Messier 77 in Cetus, a barred spiral about 47 million light-years away and the nearest bright Seyfert galaxy, with an actively feeding supermassive black hole at its core. Image credit: NASA, ESA & A. van der Hoeven.
The beast Poseidon sent
When Queen Cassiopeia boasted that she outshone the sea nymphs, Poseidon answered by loosing Cetus, a monster of the deep, on the coast of Aethiopia. To appease the god, King Cepheus chained his daughter Andromeda to a rock as the monster's meal. The hero Perseus arrived in time, killed Cetus, and saved her. The monster earned its place in the sky as the loser of the story.
The Greek word ketos meant any huge sea creature, and Cetus is often drawn as a whale. That same root gives us the modern word cetacean for whales and dolphins. The constellation is one of the largest in the sky but made of faint stars, a long, low beast that creeps along the horizon on autumn nights.
Cetus sprawls below Pisces and Aries. Drop a line from the Great Square of Pegasus toward the southern horizon and you fall into the monster's watery domain.
Cetus at a glance
Abbreviation
Cet · Genitive: Ceti
Brightest Star
Diphda / Deneb Kaitos (β Cet), magnitude 2.0
Famous Star
Mira (ο Cet), the first known variable
Best Visibility
Autumn evenings; mostly the southern sky
A star that vanishes and returns
In 1596 the Dutch astronomer David Fabricius noticed a star in Cetus, watched it fade away entirely, and assumed he had seen a nova. Then it came back. Over the following decades observers realized it was rising and fading on a regular cycle of about 332 days, swinging from an easy naked-eye star down to a point that needs a telescope, and back again. They named it Mira, Latin for "the wonderful."

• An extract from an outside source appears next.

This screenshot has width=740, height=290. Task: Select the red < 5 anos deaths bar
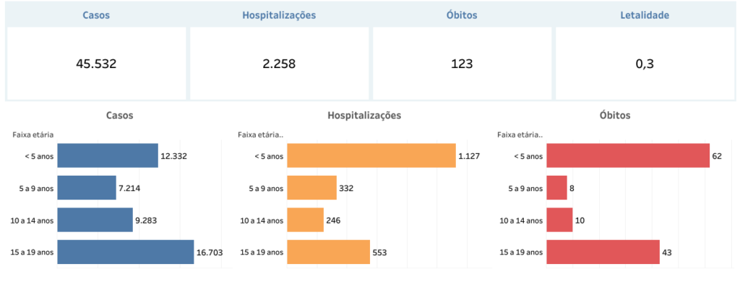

Mira was the first periodic variable star ever recognized, the prototype of the long-period Mira variables, which are dying red giants pulsing as they shed their outer layers. Mira even trails a comet-like tail of cast-off material thirteen light-years long, plowed back as the star races through the galaxy. Centuries before anyone understood why stars change, this one in the sea monster proved that the heavens were not fixed and eternal after all.
Tau Ceti and Messier 77
Tau Ceti — a near twin of the Sun
About 12 light-years away, Tau Ceti is one of the closest single sun-like stars. In 1960 it was a target of Project Ozma, the first modern search for radio signals from other civilizations. It hosts a family of planets and remains a favourite setting in science fiction.
Messier 77
The barred spiral in the feature image, about 47 million light-years away. It is the nearest and brightest Seyfert galaxy, a type with a blazing active core powered by a supermassive black hole devouring surrounding gas.
Diphda and Menkar
The two brightest stars of the monster: Diphda, an orange giant marking the tail, and Menkar, a red giant marking the jaw. Both are easy naked-eye anchors for tracing the faint figure.
A whale across cultures
Read as a whale, a sea monster, or a leviathan in different traditions, Cetus is the sky's reminder that the ancients populated the heavens with the same creatures they feared in the deep.
Constellation data sheet
| Abbreviation | Cet |
| Genitive | Ceti |
| Area | 1,231 sq. degrees (4th largest) |
| Brightest star | Diphda / Deneb Kaitos (beta Cet), mag 2.0 |
| Famous variable | Mira (omicron Cet), first known variable, period ~332 days |
| Nearby star | Tau Ceti, ~12 light-years, sun-like |
| Bordering constellations | Pisces, Aries, Taurus, Eridanus, Aquarius, Sculptor, Fornax |
| Best visibility | Autumn evenings, worldwide; low for northern observers |
| Mythology | The sea monster sent against Andromeda, slain by Perseus |
Cetus is the monster the hero slew, left to sprawl forever across the cold water of the autumn sky. Yet within the beast a star learned to vanish and return, and a quiet sun-like neighbour waits, as if the villain were keeping the most human secrets of all.
Part of the Royal Family
Cetus belongs to the connected autumn saga of the Royal Family, mapped on the Greek mythology hub.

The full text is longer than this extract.